## Work request
Your answer should be an exact copy of the lines from the start of the entries to the line containing "You are a computer-use agent. Screen", both included.

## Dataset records
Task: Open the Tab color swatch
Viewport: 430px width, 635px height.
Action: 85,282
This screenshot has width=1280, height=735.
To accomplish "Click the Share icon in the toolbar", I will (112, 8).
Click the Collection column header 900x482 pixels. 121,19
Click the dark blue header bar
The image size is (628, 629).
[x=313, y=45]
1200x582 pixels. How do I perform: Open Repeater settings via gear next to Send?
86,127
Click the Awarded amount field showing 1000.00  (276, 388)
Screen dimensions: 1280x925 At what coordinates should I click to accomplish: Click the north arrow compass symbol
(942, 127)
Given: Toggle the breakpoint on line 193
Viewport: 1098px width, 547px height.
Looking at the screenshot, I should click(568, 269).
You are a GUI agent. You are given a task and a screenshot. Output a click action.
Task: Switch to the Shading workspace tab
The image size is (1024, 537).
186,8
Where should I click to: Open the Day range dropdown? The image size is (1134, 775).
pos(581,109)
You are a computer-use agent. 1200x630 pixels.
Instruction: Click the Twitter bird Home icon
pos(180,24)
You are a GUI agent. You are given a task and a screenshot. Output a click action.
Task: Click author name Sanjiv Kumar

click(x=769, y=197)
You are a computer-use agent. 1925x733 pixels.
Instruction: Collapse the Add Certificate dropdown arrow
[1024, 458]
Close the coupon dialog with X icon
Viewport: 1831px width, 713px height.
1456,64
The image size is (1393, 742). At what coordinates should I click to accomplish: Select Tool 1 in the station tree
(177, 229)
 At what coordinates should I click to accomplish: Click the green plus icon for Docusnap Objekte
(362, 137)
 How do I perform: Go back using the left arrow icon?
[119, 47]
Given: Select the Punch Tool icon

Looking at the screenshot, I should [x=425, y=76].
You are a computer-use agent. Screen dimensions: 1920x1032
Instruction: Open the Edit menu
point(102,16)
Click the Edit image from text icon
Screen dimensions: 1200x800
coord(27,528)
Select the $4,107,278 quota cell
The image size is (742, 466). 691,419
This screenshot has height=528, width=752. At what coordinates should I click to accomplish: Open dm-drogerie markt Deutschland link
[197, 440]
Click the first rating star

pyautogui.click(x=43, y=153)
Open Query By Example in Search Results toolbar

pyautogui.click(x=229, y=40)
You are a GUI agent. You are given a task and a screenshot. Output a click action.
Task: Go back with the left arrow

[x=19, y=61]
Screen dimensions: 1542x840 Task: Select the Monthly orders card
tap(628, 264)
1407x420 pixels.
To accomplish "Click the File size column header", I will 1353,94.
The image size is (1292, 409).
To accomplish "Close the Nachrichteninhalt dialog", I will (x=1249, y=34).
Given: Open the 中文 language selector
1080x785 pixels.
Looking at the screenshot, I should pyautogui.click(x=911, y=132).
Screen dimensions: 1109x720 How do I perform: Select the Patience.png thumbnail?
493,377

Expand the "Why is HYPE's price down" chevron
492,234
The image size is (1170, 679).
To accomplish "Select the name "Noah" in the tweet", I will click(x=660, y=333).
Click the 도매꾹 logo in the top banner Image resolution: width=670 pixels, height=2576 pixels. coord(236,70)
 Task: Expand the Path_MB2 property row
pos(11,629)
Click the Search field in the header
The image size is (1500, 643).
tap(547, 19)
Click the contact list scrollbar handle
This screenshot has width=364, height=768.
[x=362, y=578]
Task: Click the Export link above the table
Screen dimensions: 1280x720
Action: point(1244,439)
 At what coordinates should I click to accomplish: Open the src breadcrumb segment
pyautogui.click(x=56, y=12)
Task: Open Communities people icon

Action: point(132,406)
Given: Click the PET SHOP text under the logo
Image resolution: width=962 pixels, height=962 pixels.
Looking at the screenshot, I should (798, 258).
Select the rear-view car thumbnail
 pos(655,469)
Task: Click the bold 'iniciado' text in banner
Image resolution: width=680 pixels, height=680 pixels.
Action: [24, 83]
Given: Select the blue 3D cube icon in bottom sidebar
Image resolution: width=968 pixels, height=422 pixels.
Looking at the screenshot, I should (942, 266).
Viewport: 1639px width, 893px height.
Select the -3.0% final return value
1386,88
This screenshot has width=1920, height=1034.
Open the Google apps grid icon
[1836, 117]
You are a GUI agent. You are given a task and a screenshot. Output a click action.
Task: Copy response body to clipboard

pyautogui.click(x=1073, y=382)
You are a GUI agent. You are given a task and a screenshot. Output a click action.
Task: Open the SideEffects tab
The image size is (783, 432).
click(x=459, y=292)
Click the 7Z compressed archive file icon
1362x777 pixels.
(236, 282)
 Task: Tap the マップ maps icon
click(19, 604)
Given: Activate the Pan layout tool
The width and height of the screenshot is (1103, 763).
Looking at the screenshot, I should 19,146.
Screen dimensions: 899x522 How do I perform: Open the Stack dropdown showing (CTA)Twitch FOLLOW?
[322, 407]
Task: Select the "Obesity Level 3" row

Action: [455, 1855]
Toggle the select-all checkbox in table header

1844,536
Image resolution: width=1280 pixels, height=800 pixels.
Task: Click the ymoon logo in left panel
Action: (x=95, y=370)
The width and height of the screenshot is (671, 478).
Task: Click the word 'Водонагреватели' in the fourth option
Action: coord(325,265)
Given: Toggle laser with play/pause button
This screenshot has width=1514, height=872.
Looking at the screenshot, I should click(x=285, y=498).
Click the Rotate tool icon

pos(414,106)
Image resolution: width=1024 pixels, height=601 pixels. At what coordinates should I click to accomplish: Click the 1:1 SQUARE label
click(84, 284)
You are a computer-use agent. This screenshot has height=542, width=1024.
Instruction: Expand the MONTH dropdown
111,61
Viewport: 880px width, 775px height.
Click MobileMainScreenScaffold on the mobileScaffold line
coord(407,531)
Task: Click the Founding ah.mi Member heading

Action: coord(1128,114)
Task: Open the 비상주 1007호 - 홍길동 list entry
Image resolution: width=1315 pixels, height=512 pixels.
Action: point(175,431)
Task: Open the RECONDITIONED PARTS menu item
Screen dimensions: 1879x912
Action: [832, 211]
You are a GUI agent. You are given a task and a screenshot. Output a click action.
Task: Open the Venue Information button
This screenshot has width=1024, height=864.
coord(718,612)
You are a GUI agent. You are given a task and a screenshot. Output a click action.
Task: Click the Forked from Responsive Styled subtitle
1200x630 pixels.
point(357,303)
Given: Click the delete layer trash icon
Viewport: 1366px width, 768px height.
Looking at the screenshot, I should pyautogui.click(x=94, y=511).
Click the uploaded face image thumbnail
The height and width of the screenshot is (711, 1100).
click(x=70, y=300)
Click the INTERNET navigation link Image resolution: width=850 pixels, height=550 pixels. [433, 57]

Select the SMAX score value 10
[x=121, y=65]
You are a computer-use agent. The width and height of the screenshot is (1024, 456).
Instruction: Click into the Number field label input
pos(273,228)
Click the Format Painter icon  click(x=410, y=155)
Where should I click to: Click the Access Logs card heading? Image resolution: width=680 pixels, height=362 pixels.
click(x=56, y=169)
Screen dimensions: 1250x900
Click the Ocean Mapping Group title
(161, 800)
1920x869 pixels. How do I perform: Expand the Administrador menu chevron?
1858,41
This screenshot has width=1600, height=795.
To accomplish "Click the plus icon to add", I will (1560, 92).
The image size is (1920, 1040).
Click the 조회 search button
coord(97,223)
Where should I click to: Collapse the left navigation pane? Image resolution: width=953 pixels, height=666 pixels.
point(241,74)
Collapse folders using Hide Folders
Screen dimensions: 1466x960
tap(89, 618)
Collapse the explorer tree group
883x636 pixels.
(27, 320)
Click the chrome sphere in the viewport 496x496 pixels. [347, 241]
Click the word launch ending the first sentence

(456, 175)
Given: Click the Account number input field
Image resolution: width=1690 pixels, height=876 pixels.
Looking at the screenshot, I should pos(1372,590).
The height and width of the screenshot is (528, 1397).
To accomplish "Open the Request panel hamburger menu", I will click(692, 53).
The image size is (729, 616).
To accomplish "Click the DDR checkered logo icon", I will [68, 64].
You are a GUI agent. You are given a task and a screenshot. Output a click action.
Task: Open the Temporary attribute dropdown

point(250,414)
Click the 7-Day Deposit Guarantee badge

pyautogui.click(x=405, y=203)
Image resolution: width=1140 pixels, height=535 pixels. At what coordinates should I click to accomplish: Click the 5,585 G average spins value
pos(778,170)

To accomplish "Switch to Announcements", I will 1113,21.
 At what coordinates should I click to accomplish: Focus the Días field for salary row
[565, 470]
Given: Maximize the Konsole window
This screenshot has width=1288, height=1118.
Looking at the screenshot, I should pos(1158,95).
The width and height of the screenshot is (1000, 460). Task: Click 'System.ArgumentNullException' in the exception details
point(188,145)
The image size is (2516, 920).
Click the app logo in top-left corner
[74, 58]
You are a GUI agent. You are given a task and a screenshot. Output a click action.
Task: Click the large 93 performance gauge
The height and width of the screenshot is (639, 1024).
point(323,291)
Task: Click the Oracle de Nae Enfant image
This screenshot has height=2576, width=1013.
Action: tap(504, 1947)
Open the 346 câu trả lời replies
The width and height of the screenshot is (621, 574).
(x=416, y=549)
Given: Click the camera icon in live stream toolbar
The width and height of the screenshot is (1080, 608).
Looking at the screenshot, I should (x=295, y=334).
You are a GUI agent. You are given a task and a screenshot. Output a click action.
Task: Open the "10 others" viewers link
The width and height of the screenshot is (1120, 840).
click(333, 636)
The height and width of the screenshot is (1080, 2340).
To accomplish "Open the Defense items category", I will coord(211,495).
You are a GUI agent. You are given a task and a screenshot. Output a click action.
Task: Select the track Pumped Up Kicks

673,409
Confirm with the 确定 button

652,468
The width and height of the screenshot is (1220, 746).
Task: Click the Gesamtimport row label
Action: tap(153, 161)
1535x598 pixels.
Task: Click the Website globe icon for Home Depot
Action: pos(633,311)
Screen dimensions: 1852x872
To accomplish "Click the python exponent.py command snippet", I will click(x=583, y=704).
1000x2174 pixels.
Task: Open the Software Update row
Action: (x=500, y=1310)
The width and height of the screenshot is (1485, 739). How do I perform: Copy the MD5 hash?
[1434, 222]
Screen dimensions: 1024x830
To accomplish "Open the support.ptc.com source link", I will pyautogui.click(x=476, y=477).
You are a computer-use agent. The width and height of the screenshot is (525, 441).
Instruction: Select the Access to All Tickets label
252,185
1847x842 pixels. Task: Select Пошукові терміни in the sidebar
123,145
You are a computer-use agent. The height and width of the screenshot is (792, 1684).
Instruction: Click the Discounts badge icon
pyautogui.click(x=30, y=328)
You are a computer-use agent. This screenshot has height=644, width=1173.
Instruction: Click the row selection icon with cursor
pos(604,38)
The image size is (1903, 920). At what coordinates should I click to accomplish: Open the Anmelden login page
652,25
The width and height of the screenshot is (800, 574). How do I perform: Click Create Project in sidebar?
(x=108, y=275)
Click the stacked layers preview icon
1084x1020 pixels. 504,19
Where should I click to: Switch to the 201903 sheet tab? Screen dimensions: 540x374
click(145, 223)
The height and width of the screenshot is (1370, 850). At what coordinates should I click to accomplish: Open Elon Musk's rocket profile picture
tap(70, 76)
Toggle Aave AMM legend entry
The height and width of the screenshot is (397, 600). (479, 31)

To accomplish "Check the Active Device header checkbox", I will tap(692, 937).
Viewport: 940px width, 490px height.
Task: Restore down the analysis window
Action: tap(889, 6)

## Response to the task
Task: Open the Tab color swatch
Viewport: 430px width, 635px height.
Action: 85,282
This screenshot has width=1280, height=735.
To accomplish "Click the Share icon in the toolbar", I will (112, 8).
Click the Collection column header 900x482 pixels. 121,19
Click the dark blue header bar
The image size is (628, 629).
[x=313, y=45]
1200x582 pixels. How do I perform: Open Repeater settings via gear next to Send?
86,127
Click the Awarded amount field showing 1000.00  (276, 388)
Screen dimensions: 1280x925 At what coordinates should I click to accomplish: Click the north arrow compass symbol
(942, 127)
Given: Toggle the breakpoint on line 193
Viewport: 1098px width, 547px height.
Looking at the screenshot, I should click(568, 269).
You are a GUI agent. You are given a task and a screenshot. Output a click action.
Task: Switch to the Shading workspace tab
The image size is (1024, 537).
186,8
Where should I click to: Open the Day range dropdown? The image size is (1134, 775).
pos(581,109)
You are a computer-use agent. 1200x630 pixels.
Instruction: Click the Twitter bird Home icon
pos(180,24)
You are a GUI agent. You are given a task and a screenshot. Output a click action.
Task: Click author name Sanjiv Kumar

click(x=769, y=197)
You are a computer-use agent. 1925x733 pixels.
Instruction: Collapse the Add Certificate dropdown arrow
[1024, 458]
Close the coupon dialog with X icon
Viewport: 1831px width, 713px height.
1456,64
The image size is (1393, 742). At what coordinates should I click to accomplish: Select Tool 1 in the station tree
(177, 229)
 At what coordinates should I click to accomplish: Click the green plus icon for Docusnap Objekte
(362, 137)
 How do I perform: Go back using the left arrow icon?
[119, 47]
Given: Select the Punch Tool icon

Looking at the screenshot, I should [x=425, y=76].
You are a computer-use agent. Screen dimensions: 1920x1032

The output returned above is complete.